Amundi marque le pas sur le marché de l'épargne salariale
Avec un tiers du marché de l’épargne salariale en France, Amundi a plus à perdre qu’à gagner dans ce domaine. Le groupe a vu sa part de marché se contracter de 0,6 point entre fin 2008 (en pro forma) et fin 2009, à 33,8%, même s’il affiche la plus forte hausse d’encours en valeur absolue, selon les statistiques de l’Association française de gestion financière (AFG). Par rapport au 30 juin 2009, où sa part atteignait 34,7%, le recul est même plus prononcé. Les préparatifs du rapprochement entre CAAM et SGAM, acté au 1er janvier de cette année, ont sans doute pesé sur les performances commerciales du second semestre.
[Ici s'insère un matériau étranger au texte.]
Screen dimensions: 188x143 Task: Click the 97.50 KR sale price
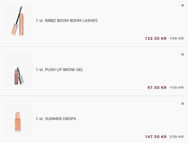(x=157, y=88)
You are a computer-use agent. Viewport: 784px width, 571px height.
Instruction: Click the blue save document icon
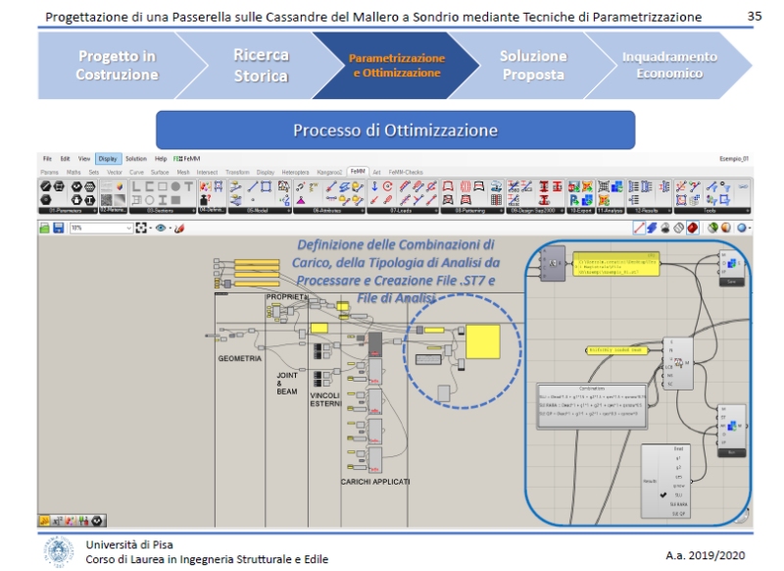click(x=59, y=228)
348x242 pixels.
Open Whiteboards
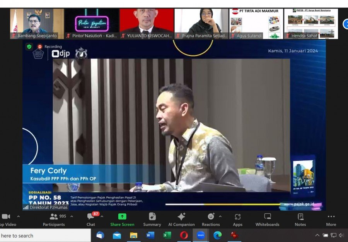tap(267, 219)
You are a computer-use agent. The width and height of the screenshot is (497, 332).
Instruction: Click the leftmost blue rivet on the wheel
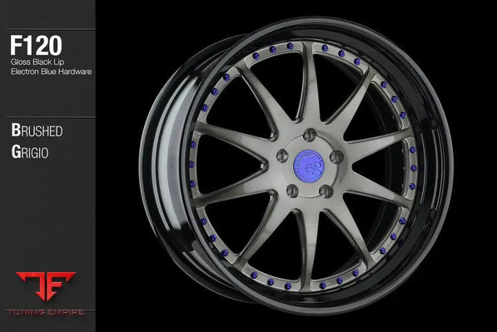191,164
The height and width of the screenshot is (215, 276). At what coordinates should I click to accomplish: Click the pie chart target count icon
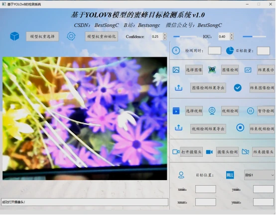230,51
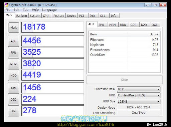Viewport: 171px width, 127px height.
Task: Expand the HDD Size 128MB dropdown
Action: (139, 101)
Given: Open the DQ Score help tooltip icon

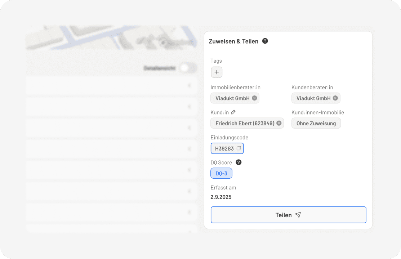Looking at the screenshot, I should 239,162.
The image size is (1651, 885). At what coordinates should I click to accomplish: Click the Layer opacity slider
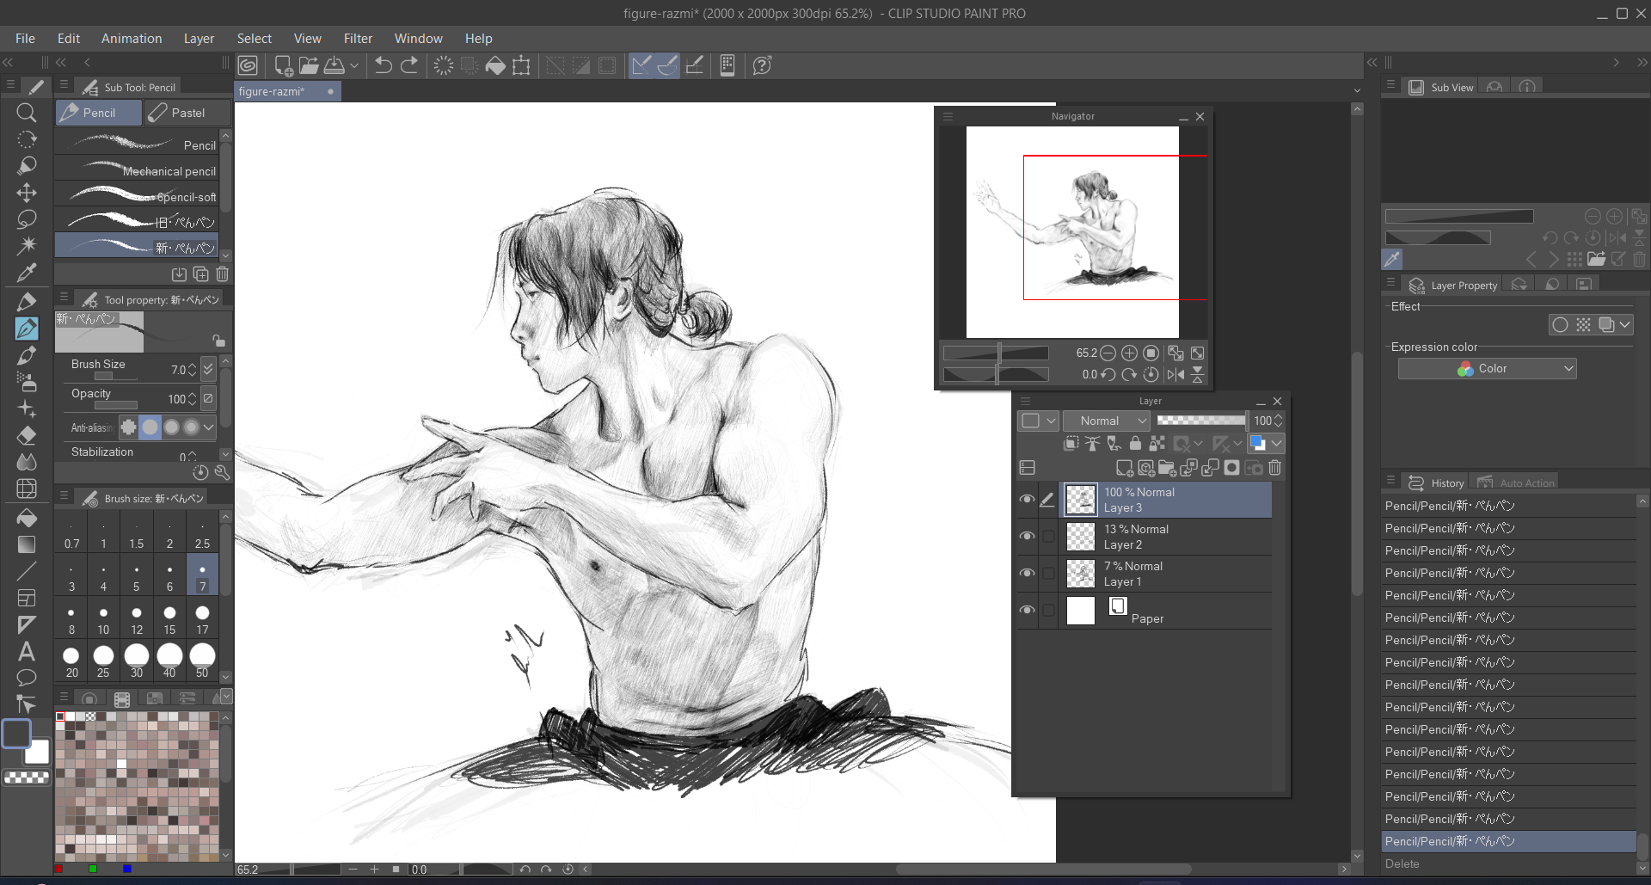[1201, 421]
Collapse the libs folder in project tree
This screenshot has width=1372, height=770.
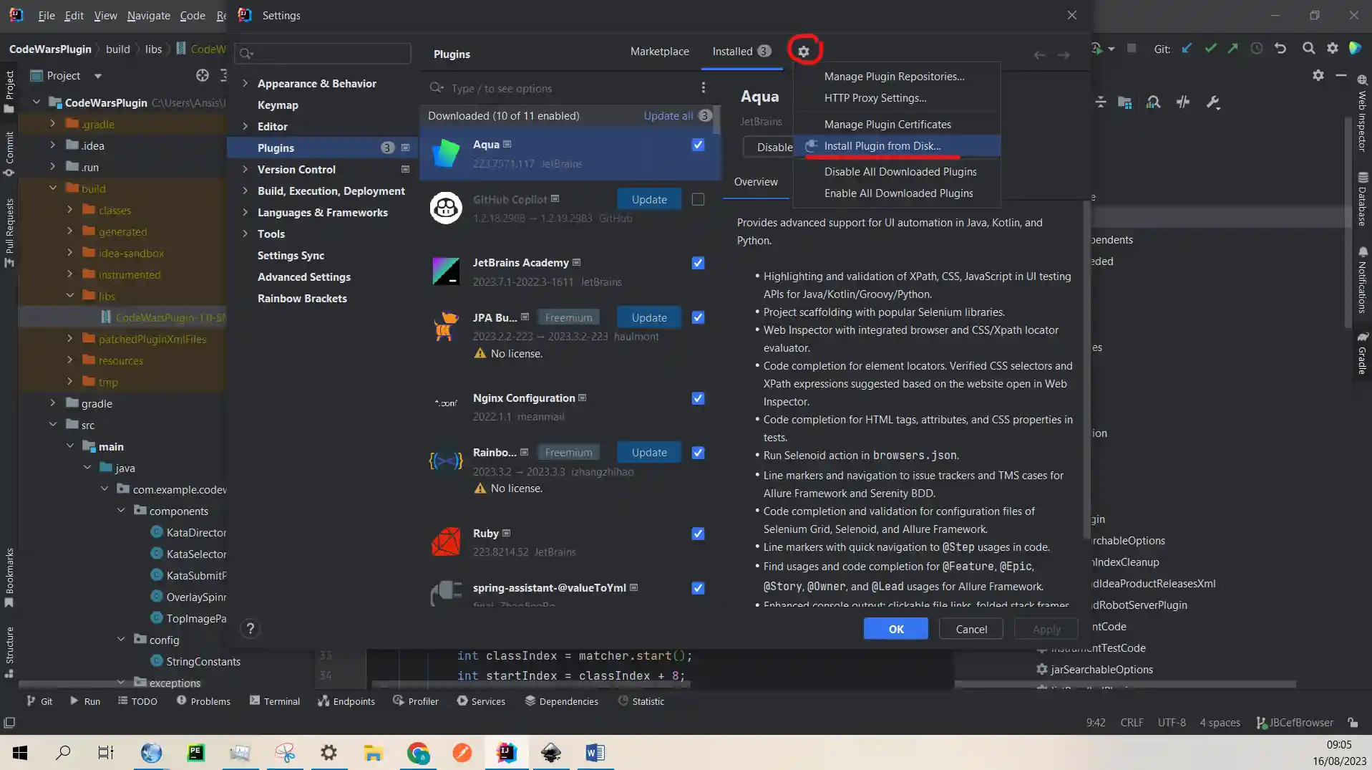tap(70, 296)
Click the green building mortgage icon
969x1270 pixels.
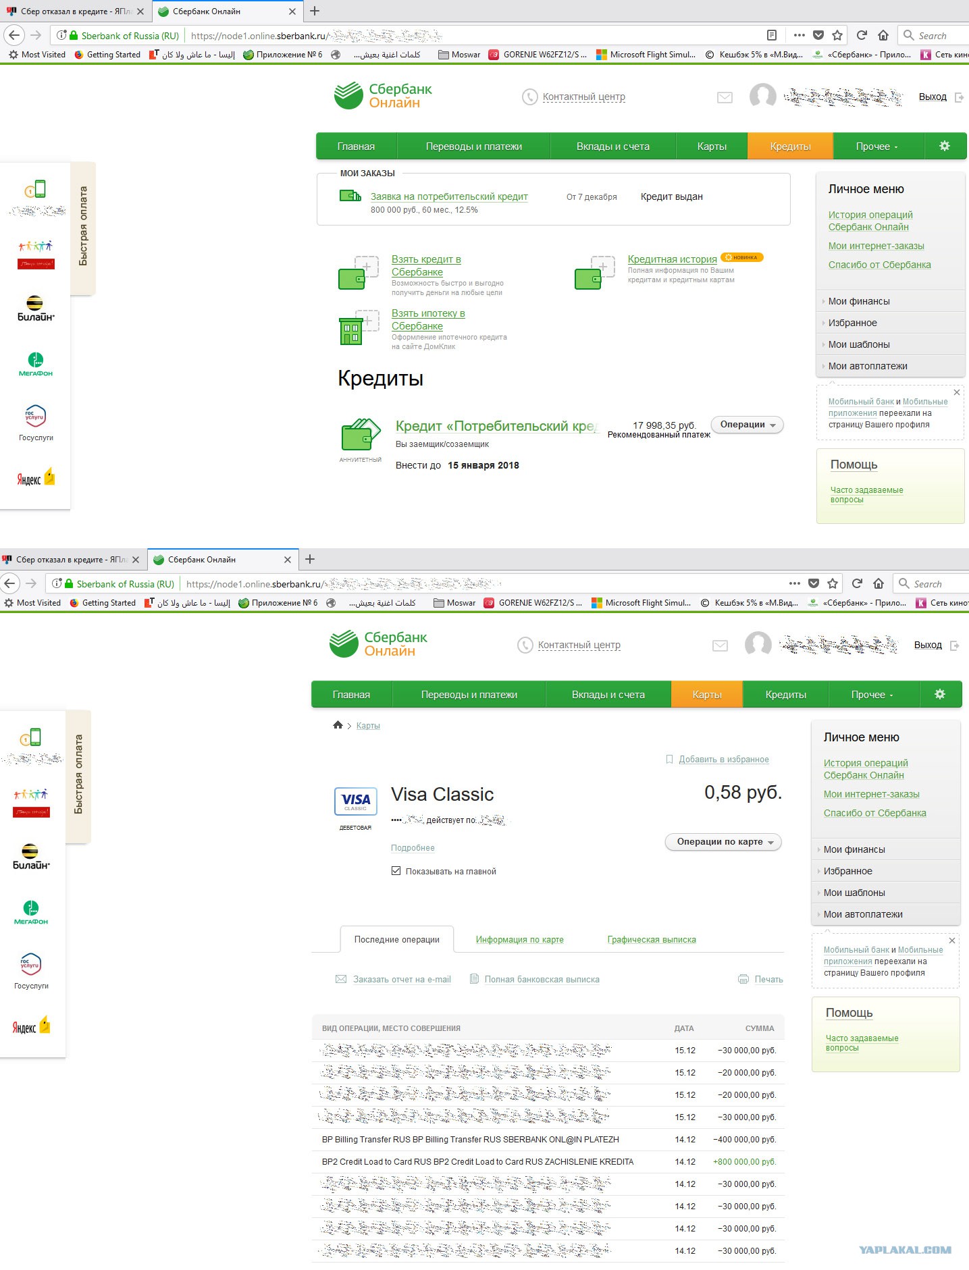click(351, 332)
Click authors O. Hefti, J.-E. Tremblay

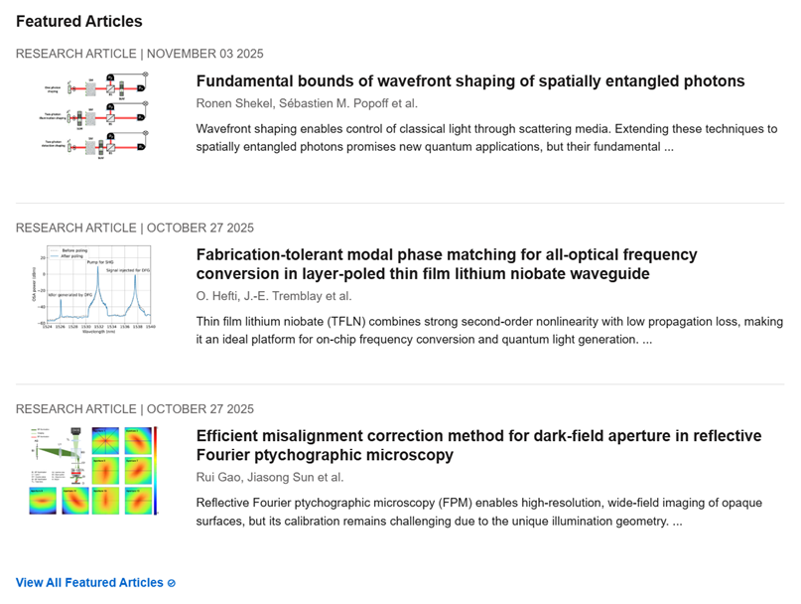coord(274,296)
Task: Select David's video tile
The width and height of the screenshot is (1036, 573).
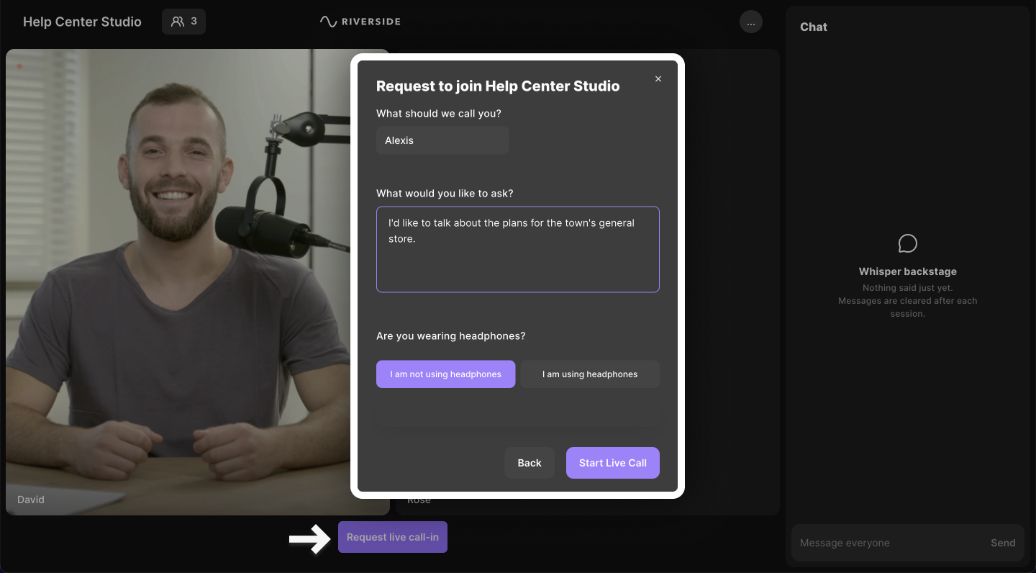Action: (180, 288)
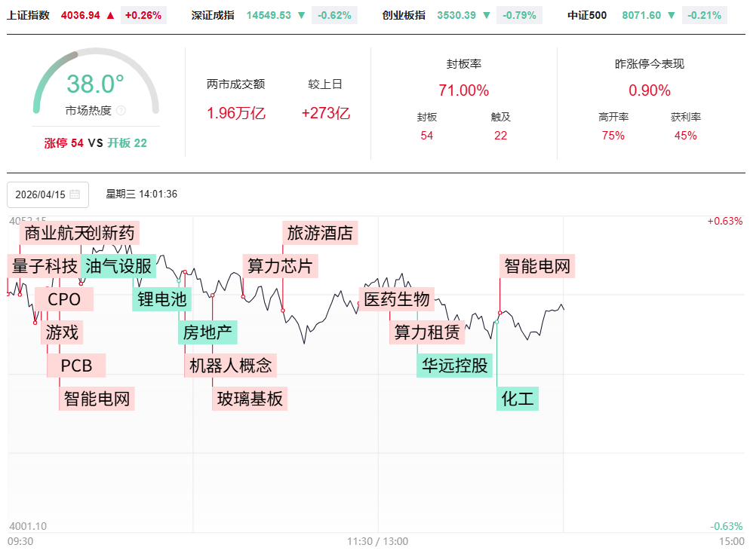Viewport: 753px width, 557px height.
Task: Click the 上证指数 +0.26% change badge
Action: pyautogui.click(x=143, y=15)
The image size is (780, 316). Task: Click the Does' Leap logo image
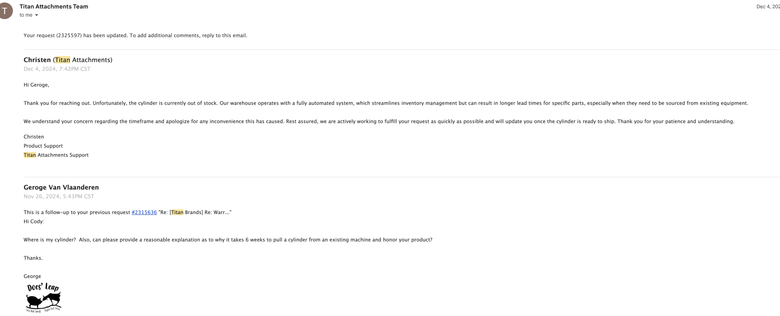(43, 297)
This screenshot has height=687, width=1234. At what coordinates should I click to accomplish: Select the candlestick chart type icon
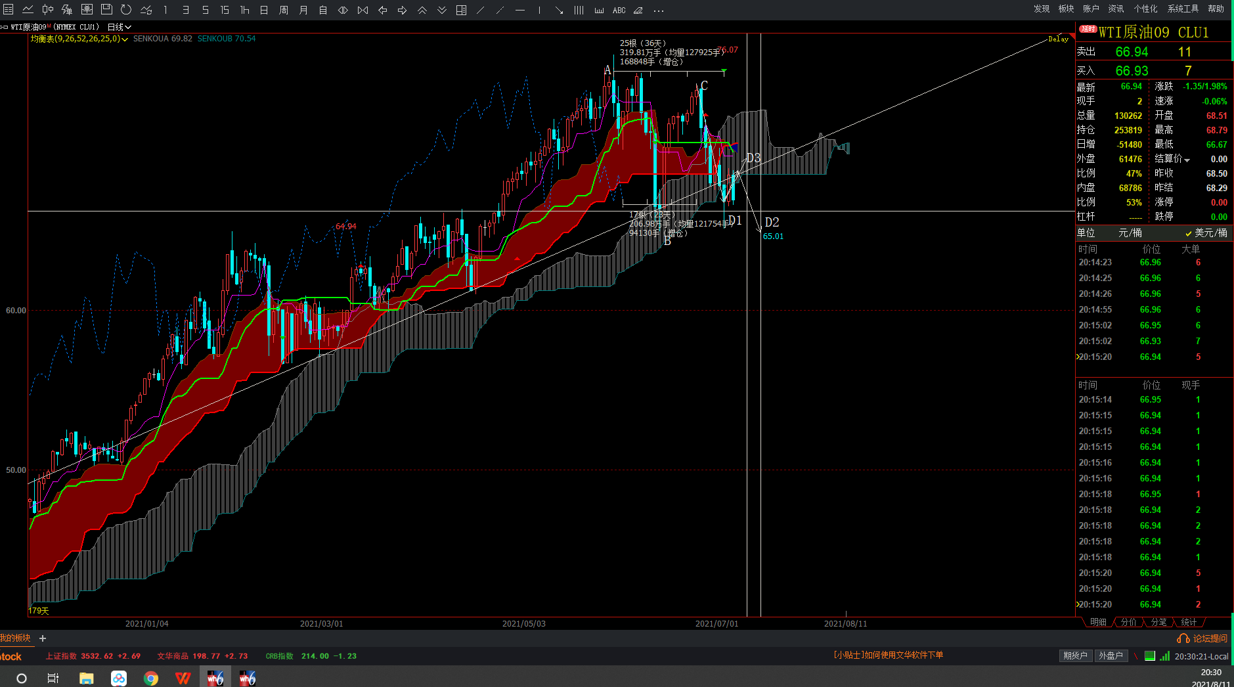pos(48,10)
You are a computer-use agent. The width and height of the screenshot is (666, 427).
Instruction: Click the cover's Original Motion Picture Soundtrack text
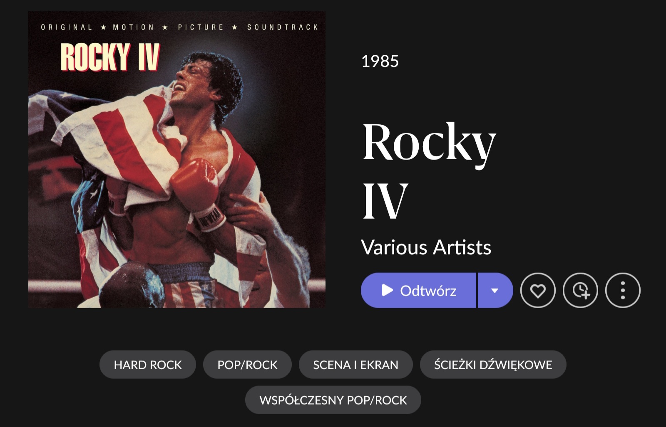point(179,27)
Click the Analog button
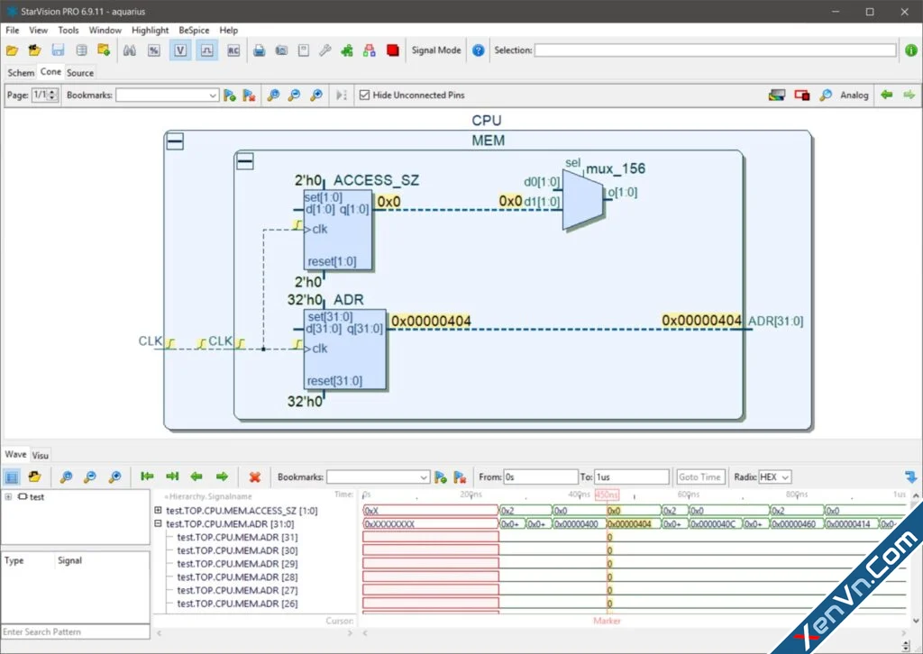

Certains concurrents en ont dès lors profité. Pas tant Natixis AM, dont l’enjeu était surtout de stabiliser ses parts de marchés: la société de gestion a pâti des difficultés de sa maison mère en 2008, et a cédé la place de numéro un du secteur au Crédit Agricole courant 2009, avant même la création d’Amundi. L’objectif a été atteint. En revanche, les numéros trois et quatre du marché, BNP Paribas AM et Axa IM, ont tous deux gagné près d’un point de part de marché en un an, sachant que l’apport de Fortis IM se révèle négligeable pour la banque de la rue d’Antin.
Le marché de l’épargne salariale a connu une croissance de 13 % l’an dernier. A 84,8 milliards d’euros, les encours demeurent inférieurs à leur niveau de fin 2007 (87,6 milliards). Les flux de collecte ont atteint 11,8 milliards, et le nombre d’entreprises et de porteurs s’est accru respectivement de 19.000 (+9%) et de 300.000 (+2,6%).
En termes de tenue de compte, le Crédit Agricole (2,3 millions de comptes) et la Société Générale (1,1 million) pèsent à eux deux 29% du marché. Natixis Interépargne affiche près de 3 millions de comptes sous tenue, soit un quart du marché.